*** Available data ***

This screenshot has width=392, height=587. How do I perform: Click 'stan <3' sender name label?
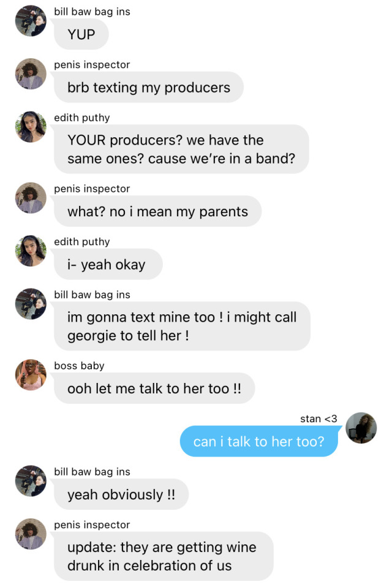[319, 418]
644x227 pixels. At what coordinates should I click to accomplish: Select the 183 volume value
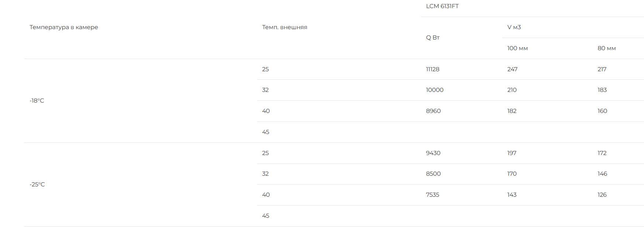(602, 90)
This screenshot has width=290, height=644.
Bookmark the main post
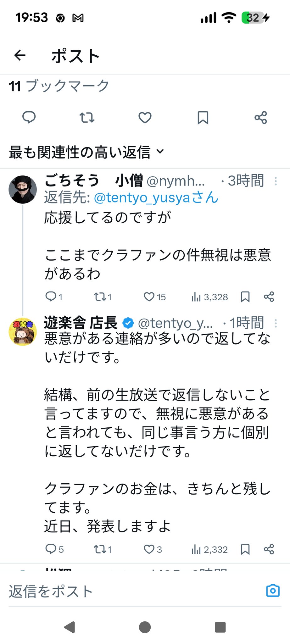point(203,118)
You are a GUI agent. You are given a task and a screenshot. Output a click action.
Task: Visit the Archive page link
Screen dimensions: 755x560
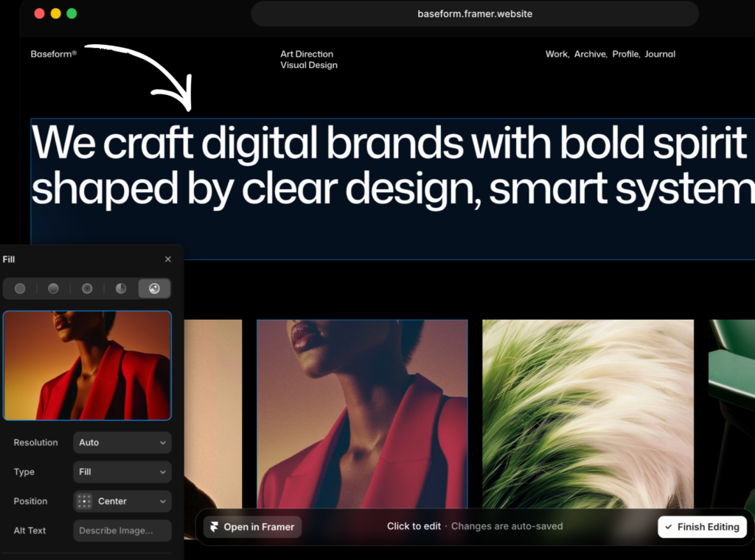click(x=590, y=54)
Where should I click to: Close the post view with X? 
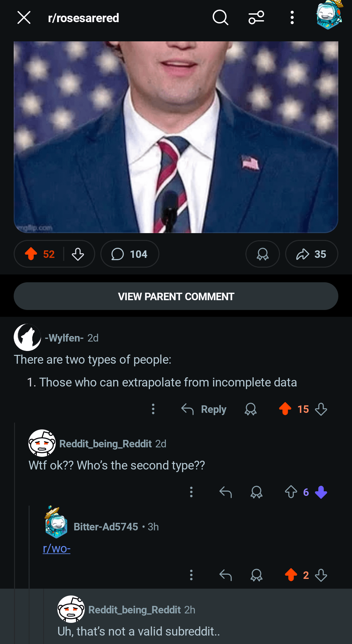pos(24,18)
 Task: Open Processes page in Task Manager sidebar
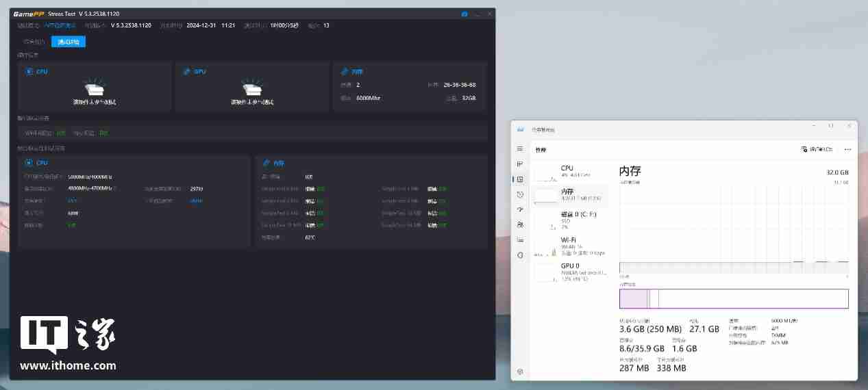520,164
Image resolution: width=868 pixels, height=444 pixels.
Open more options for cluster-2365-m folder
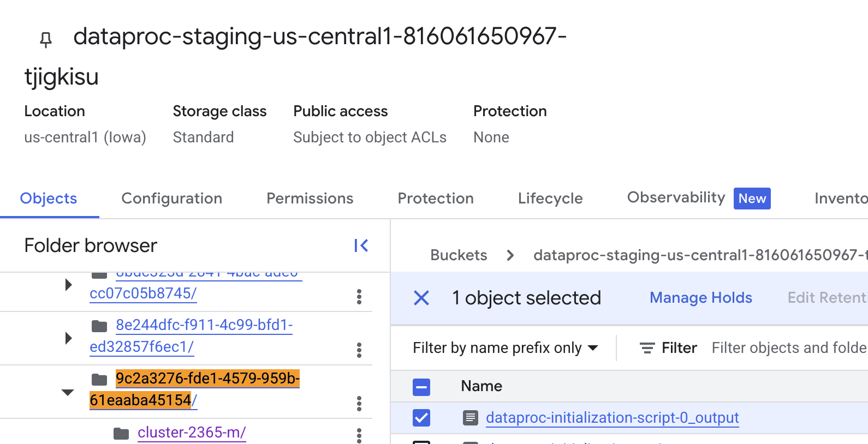[359, 435]
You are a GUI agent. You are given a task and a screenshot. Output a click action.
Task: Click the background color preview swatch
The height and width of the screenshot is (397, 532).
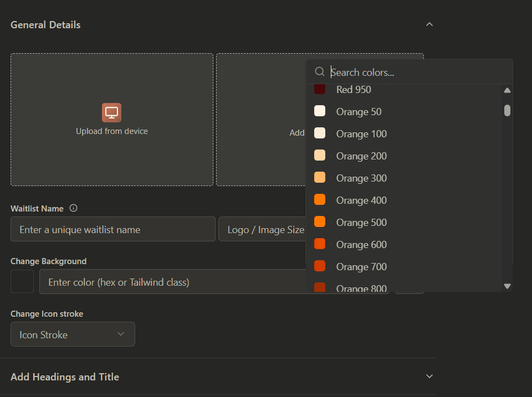pyautogui.click(x=22, y=282)
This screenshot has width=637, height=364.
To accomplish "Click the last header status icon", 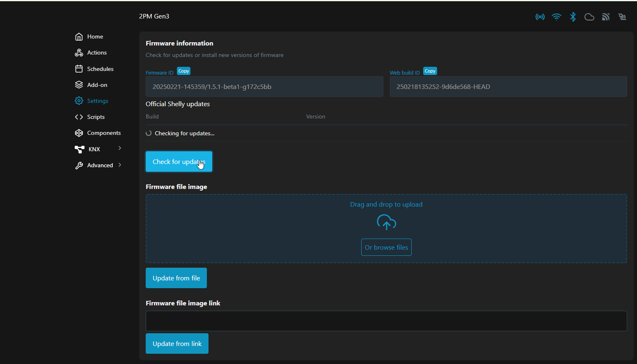I will tap(622, 17).
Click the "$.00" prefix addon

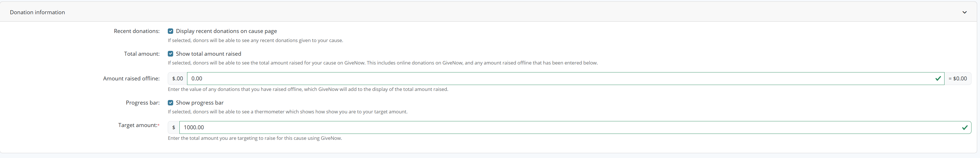[x=177, y=78]
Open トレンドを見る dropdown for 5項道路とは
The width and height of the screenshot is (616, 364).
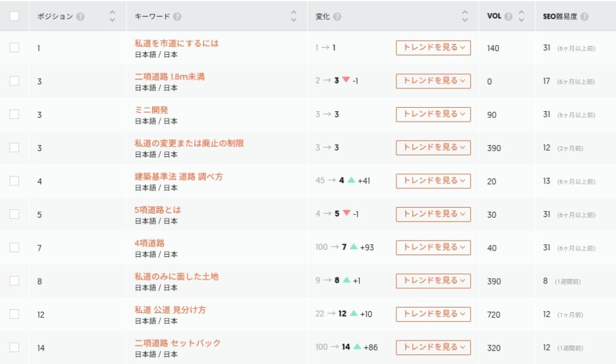pyautogui.click(x=433, y=214)
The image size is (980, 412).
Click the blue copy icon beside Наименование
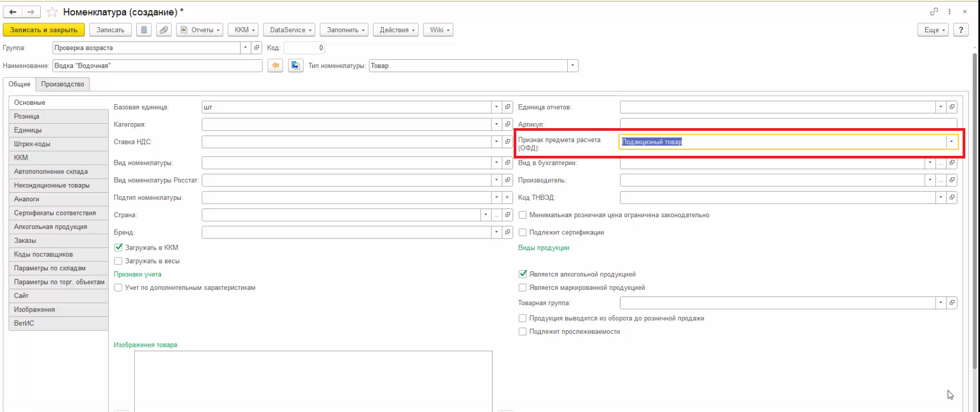click(295, 66)
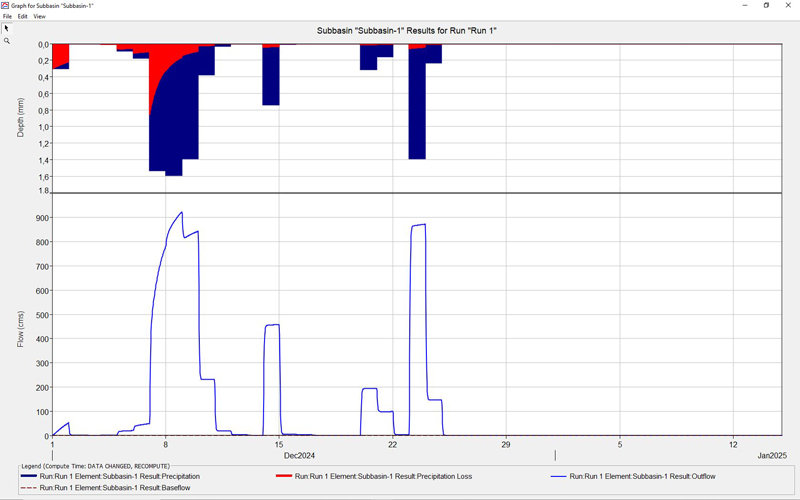Click the HEC-HMS app icon in title bar
800x500 pixels.
[x=6, y=6]
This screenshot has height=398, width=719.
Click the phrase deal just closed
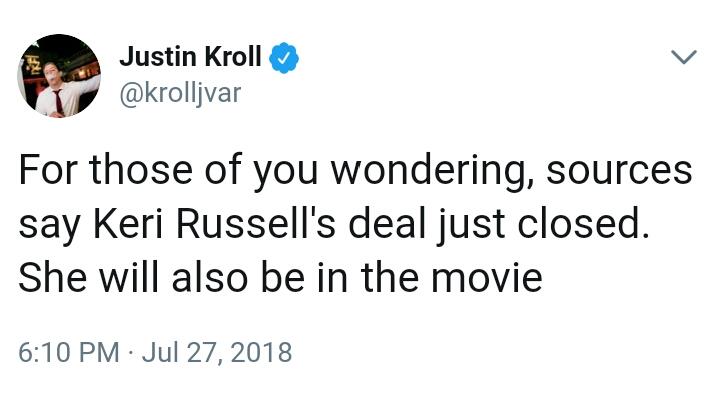pos(499,224)
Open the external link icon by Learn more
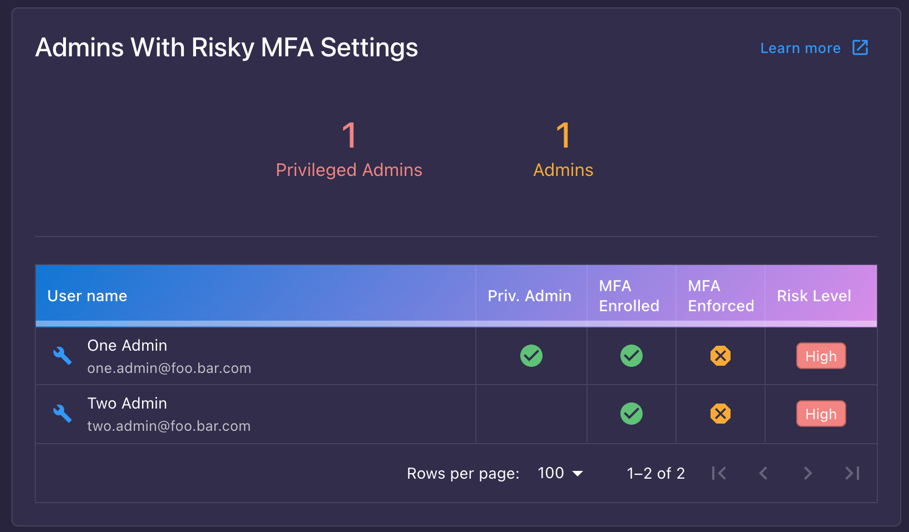Screen dimensions: 909x532 point(860,48)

*** End of Available data ***

Work order: Restate word for word the lines above that start at the line containing "The width and" and run to the end of the listing; exclude the pictures.

Result for this exercise:
The width and height of the screenshot is (616, 364).
pyautogui.click(x=433, y=214)
The image size is (980, 412).
Click the blue copy icon beside Наименование
click(295, 66)
Click the HEC-HMS app icon in title bar
800x500 pixels.
[x=6, y=6]
This screenshot has height=398, width=719.
Click the phrase deal just closed
pos(499,224)
Open the external link icon by Learn more
Screen dimensions: 909x532 point(860,48)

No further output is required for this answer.